FUNDED PROJECTS


Time2Read – Links between time perception and reading skills

Portuguese Foundation for Science and Technology (PTDC/PSI-GER/5845/2020; PI: Susana Silva; Co-PI: São Luís Castro)

Time perception seems to be impaired in individuals with dyslexia, but little is known on the mechanisms that might explain the non-trivial relation between time perception and reading and whether a causal relation is engaged. In this project, we investigate how difficulties in different modalities of time perception (beat-based, musical time vs. duration-based time; time extracted from auditory vs. visual events) may relate to difficulties in different reading components. To that end, we implement four experimental studies combining behavioral, EEG and eye-tracking methods.


For more information, please visit the Time2Read Project Site, Facebook, and Instagram.


Mindfulness to students’ success: Relating executive functions and writing through a mindfulness app to promote children’s cognitive, social, and health-related outcomes

Portuguese Foundation for Science and Technology (NORTE-01-0145-FEDER-028404; PI: Teresa Limpo)

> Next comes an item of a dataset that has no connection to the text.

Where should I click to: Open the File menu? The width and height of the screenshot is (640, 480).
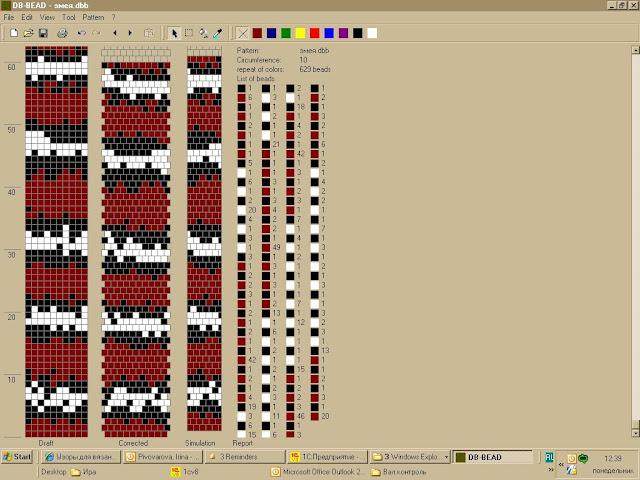point(9,18)
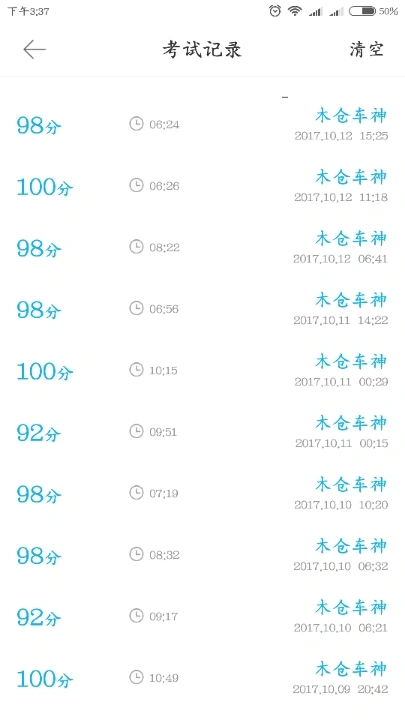
Task: Select the 92分 record from 2017.10.11 00:15
Action: tap(202, 432)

M2S focuses on the link between the key academic and life skills of executive functions (EF) and writing as well as on their relation to school-, social-, and health-related outcomes in primary grades. We will conduct 4 studies to (1) examine the longitudinal contribution of EF to writing across 5 years; (2) develop a mindfulness intervention to promote EF and test its effects on EF, writing, school achievement, social skills, and health; (3) transform this intervention into an app connected to bracelets for collecting psychophysiological and behavioral measures and test its validity; and (4) test the added value of combining the mindfulness app and a writing intervention, including a feedback software for teachers, on EF, writing, school achievement, social skills, and health. This project will increase knowledge on variables underlying students’ success at school and ultimately in life, and develop evidence-based materials and technological tools to foster that success from early on.


For more information, please visit the M2S Project Site.

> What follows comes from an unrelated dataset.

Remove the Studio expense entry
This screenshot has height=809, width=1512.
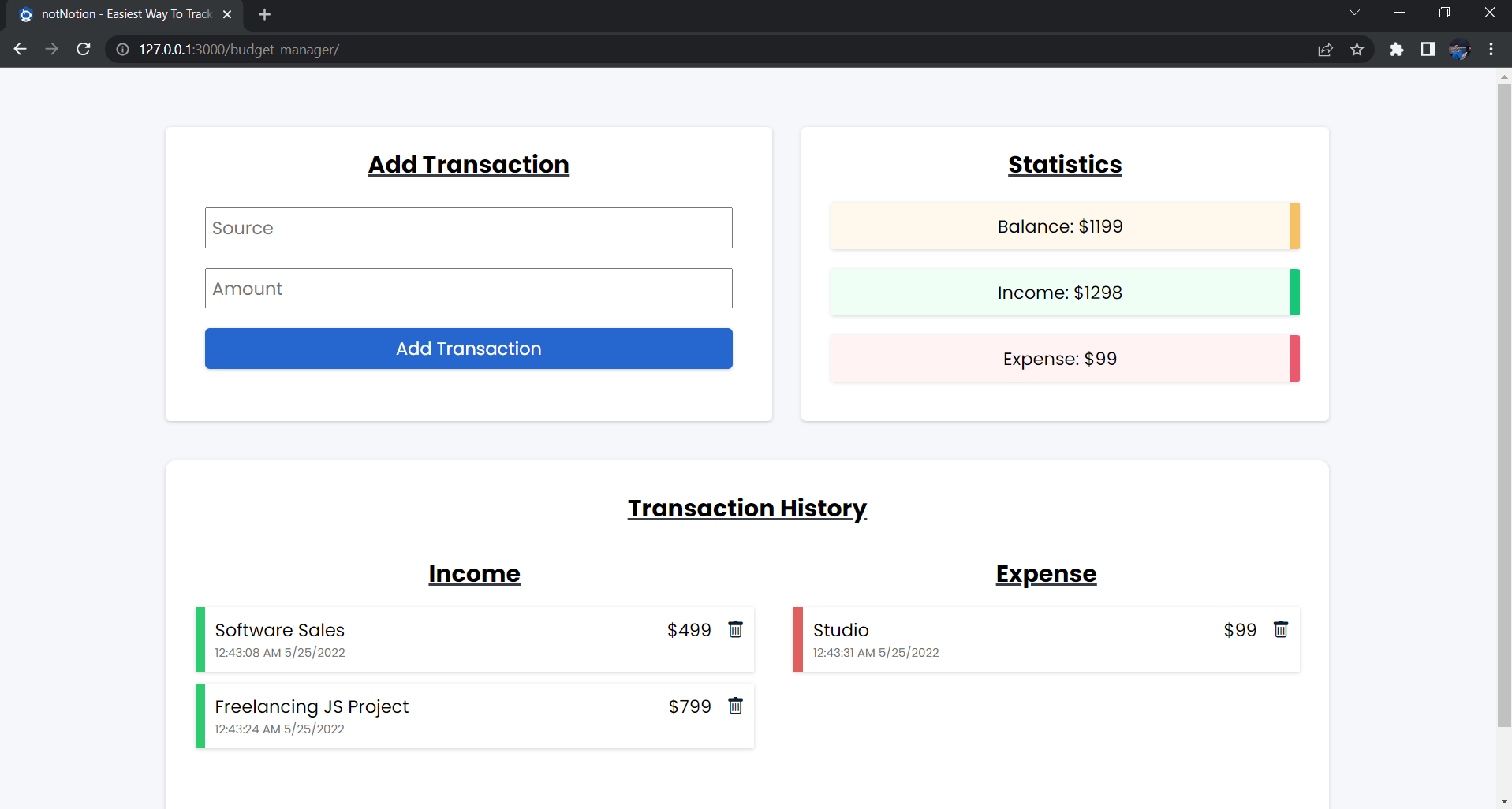click(x=1280, y=629)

Mind-Body Interactions in Writing (M-BW): Psychophysiological and Linguistic Synchronous Correlates of Expressive Writing

BIAL Foundation (PT/FB/BL-2016-312; PI: Rui Alves)

Mind-Body Interactions in Writing explores the real time psychophysiological and linguistic markers of expressive writing by measuring electrodermal activity, facial muscle activity, heart activity, handwriting, and emotional words’ usage, that may improve understanding of expressive writing healing effects. Expressive writing is particular form of writing in which a person engages in narrating a personal deeply charged emotional event, either negative (e.g., a trauma) or positive (e.g., a major achievement). Over the last thirty years, a wealth of research, championed by Pennebaker, has consistently shown that expressive writing triggers a considerable number of benefits on health, psychological well-being, and personal growth. Despite the numerous healing effects the mechanism through which expressive writing operates is still poorly understood. In this project, we suggest that mind-body interactions during writing, as revealed by an exploration of psychophysiological indexes and linguistic markers, might be instructive to further understanding of how expressive writing operates.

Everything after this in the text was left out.